• **Task brief**
Lines below starting with the line with "Click the Smart Money info icon" and going on through the line with "Image resolution: width=900" must be output exactly; the rest of the records must be left out.

• **Given data**
● ● ● ● ● ● ●

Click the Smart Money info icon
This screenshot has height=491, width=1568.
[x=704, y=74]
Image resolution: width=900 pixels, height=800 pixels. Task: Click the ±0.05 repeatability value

● ● ● ● ● ● ●

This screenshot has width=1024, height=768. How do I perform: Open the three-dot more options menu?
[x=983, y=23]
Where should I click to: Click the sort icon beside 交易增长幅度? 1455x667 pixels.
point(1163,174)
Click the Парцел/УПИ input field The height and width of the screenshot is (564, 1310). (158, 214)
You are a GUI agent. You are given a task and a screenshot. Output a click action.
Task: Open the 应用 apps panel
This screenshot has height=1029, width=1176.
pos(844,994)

● ● ● ● ● ● ●

• **Problem solution**
Click the Smart Money info icon
This screenshot has height=491, width=1568.
[x=704, y=74]
Image resolution: width=900 pixels, height=800 pixels. Task: Click the ±0.05 repeatability value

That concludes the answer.